• Selection:
• • • • •

Fides said its provisional list only includes pastoral care workers, not the many other Catholics who died for their faith this year such as the late Pakistan minister of minorities, Shahbaz Bhatti, and those killed in the bombings of Christian churches in Nigeria on Christmas.
Vatican says 2.5 million saw pontiff at Vatican in 2011
The Prefecture of the Papal Household, the office responsible for handing out free tickets to papal events, estimated more than 2.5 million people saw Pope Benedict XVI at the Vatican in 2011.
The prefecture — headed by U.S. Archbishop James M. Harvey — estimated 500,000 people attended a liturgy celebrated by Pope Benedict in the month of May, according to Catholic News Service.
Pope Benedict beatified Pope John Paul II May 1. While there may have been only 500,000 people with tickets in St. Peter’s Square and on Vatican territory, Italian police had said more than 1 million people were gathered in and around the Vatican and in front of large video screens in several parts of Rome for the Mass.

• • • • •

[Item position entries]

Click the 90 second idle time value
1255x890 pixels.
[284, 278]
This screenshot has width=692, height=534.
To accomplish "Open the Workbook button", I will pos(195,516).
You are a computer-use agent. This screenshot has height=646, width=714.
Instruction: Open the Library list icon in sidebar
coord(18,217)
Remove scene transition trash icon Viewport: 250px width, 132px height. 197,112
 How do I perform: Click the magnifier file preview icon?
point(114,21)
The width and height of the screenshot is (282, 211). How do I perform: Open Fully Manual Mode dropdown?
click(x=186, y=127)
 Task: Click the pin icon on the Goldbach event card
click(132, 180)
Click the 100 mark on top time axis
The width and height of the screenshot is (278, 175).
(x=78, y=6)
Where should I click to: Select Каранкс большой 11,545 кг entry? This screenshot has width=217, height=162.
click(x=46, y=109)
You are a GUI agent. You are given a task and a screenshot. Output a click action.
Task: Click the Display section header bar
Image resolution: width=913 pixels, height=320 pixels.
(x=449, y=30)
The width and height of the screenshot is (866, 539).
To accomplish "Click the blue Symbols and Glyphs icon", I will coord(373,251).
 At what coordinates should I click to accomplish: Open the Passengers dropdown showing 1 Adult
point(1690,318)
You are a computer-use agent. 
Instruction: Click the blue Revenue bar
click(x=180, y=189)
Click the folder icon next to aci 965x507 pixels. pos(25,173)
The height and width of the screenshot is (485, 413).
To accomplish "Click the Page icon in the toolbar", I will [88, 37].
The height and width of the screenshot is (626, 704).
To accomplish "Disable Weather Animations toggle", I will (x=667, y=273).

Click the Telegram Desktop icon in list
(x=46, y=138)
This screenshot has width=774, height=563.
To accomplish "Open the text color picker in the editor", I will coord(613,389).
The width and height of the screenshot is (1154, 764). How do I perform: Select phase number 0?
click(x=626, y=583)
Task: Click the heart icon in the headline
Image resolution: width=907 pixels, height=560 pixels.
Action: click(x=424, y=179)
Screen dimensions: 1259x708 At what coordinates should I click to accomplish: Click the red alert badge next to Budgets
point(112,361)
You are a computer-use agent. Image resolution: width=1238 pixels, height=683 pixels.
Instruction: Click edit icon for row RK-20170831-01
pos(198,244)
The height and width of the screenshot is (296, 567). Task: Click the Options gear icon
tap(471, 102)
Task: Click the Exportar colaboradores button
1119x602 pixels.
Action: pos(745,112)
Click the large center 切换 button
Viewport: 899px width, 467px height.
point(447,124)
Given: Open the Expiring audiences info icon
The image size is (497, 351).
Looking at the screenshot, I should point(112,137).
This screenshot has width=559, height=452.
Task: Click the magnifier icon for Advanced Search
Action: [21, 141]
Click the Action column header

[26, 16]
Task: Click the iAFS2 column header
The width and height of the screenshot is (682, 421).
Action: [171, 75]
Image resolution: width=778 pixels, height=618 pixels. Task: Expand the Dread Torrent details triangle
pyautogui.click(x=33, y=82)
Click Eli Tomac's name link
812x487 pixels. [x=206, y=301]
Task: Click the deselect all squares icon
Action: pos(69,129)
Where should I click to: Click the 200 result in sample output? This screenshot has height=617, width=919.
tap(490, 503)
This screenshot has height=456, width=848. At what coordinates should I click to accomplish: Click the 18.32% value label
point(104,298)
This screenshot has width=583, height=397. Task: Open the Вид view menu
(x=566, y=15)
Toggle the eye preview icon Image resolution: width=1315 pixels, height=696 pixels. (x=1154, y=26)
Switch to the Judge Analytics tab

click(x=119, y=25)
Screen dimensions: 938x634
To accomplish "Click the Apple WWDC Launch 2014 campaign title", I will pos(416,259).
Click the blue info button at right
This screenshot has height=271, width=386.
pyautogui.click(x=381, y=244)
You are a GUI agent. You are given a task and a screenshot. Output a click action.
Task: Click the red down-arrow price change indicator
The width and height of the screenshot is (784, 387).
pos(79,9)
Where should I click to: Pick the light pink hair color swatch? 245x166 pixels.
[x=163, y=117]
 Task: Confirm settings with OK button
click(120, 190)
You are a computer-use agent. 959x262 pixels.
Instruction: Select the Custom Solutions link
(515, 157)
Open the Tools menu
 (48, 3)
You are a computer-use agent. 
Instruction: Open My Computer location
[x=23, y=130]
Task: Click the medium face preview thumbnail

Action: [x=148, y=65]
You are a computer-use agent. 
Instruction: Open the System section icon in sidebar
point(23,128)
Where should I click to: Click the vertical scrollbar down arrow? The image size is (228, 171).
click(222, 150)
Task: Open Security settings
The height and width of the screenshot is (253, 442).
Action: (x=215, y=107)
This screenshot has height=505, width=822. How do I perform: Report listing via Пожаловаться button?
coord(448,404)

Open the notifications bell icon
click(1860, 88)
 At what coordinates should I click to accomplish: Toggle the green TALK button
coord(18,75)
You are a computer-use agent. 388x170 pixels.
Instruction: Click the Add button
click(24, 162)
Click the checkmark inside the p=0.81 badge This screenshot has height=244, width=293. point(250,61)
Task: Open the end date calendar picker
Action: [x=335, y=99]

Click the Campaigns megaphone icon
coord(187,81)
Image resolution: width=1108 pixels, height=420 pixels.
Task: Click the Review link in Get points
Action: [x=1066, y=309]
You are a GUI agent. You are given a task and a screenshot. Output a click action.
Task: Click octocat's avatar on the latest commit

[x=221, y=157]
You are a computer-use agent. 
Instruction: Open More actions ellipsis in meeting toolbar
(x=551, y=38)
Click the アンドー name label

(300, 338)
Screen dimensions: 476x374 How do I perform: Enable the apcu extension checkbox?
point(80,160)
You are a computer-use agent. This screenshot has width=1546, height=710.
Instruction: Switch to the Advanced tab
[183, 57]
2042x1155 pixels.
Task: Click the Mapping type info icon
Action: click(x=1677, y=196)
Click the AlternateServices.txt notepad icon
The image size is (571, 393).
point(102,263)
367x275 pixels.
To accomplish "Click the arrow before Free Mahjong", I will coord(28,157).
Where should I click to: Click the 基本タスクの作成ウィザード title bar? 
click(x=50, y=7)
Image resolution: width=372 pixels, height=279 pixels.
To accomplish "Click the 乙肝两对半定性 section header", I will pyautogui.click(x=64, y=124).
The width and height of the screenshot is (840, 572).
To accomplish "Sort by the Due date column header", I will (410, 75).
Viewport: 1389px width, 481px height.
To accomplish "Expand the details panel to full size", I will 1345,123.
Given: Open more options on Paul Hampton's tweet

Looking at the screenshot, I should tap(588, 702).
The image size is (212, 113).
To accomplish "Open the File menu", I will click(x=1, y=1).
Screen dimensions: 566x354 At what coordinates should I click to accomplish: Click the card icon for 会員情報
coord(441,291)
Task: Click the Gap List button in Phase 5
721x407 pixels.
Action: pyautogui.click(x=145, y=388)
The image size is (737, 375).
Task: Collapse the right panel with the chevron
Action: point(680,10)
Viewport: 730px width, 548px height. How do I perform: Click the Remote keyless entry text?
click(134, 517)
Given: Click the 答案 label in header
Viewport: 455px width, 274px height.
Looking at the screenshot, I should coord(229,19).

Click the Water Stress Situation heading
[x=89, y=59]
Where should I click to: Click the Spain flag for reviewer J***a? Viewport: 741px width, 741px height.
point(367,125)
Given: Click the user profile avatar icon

• • • • •

• To do:
[1] According to the Vatican report, who heads the Prefecture of the Papal Household?
[2] List every individual person named in the Vatican report.
[3] Reproduce the Vatican report from "Fides said its" up to and including "Vatican in 2011.".

• Per-task answers:
[1] U.S. Archbishop James M. Harvey heads the Prefecture of the Papal Household.

[2]
Shahbaz Bhatti
Pope Benedict XVI
James M. Harvey
Pope John Paul II

[3]
Fides said its provisional list only includes pastoral care workers, not the many other Catholics who died for their faith this year such as the late Pakistan minister of minorities, Shahbaz Bhatti, and those killed in the bombings of Christian churches in Nigeria on Christmas.
Vatican says 2.5 million saw pontiff at Vatican in 2011
The Prefecture of the Papal Household, the office responsible for handing out free tickets to papal events, estimated more than 2.5 million people saw Pope Benedict XVI at the Vatican in 2011.